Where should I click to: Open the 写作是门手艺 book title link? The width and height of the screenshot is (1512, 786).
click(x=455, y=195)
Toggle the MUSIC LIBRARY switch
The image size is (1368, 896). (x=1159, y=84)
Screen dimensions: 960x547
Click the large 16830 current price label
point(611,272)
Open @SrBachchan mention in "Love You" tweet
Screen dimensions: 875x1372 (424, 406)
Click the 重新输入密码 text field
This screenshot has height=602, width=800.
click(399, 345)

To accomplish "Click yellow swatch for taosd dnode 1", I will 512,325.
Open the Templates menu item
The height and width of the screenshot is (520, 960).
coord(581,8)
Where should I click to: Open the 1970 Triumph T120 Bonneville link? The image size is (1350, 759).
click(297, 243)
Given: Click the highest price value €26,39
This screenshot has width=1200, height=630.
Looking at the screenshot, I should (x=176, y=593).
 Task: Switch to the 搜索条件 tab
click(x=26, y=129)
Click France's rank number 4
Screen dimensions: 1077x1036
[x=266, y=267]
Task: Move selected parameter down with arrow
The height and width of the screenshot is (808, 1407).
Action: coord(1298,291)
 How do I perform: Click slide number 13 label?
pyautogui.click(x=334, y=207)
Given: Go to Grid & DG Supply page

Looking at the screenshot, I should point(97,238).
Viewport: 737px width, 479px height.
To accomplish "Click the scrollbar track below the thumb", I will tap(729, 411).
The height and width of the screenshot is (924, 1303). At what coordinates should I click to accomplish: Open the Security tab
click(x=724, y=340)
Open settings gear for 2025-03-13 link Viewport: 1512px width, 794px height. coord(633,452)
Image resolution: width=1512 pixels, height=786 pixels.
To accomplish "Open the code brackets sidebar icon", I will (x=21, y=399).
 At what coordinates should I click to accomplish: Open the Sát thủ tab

----

Prompt:
Rewrite the listing above, replacing "Viewport" with "Display" and leaving everything else unchanged.

Expected output:
Where should I click to: Open the 写作是门手艺 book title link? The width and height of the screenshot is (1512, 786).
click(x=455, y=195)
Toggle the MUSIC LIBRARY switch
The image size is (1368, 896). (x=1159, y=84)
Screen dimensions: 960x547
Click the large 16830 current price label
point(611,272)
Open @SrBachchan mention in "Love You" tweet
Screen dimensions: 875x1372 (424, 406)
Click the 重新输入密码 text field
This screenshot has height=602, width=800.
click(399, 345)

To accomplish "Click yellow swatch for taosd dnode 1", I will 512,325.
Open the Templates menu item
The height and width of the screenshot is (520, 960).
coord(581,8)
Where should I click to: Open the 1970 Triumph T120 Bonneville link? The image size is (1350, 759).
click(297, 243)
Given: Click the highest price value €26,39
This screenshot has width=1200, height=630.
Looking at the screenshot, I should (x=176, y=593).
 Task: Switch to the 搜索条件 tab
click(x=26, y=129)
Click France's rank number 4
Screen dimensions: 1077x1036
[x=266, y=267]
Task: Move selected parameter down with arrow
The height and width of the screenshot is (808, 1407).
Action: coord(1298,291)
 How do I perform: Click slide number 13 label?
pyautogui.click(x=334, y=207)
Given: Go to Grid & DG Supply page

Looking at the screenshot, I should point(97,238).
Display: 737px width, 479px height.
To accomplish "Click the scrollbar track below the thumb", I will tap(729, 411).
The height and width of the screenshot is (924, 1303). At what coordinates should I click to accomplish: Open the Security tab
click(x=724, y=340)
Open settings gear for 2025-03-13 link Display: 1512px width, 794px height. coord(633,452)
Image resolution: width=1512 pixels, height=786 pixels.
To accomplish "Open the code brackets sidebar icon", I will (x=21, y=399).
 At what coordinates should I click to accomplish: Open the Sát thủ tab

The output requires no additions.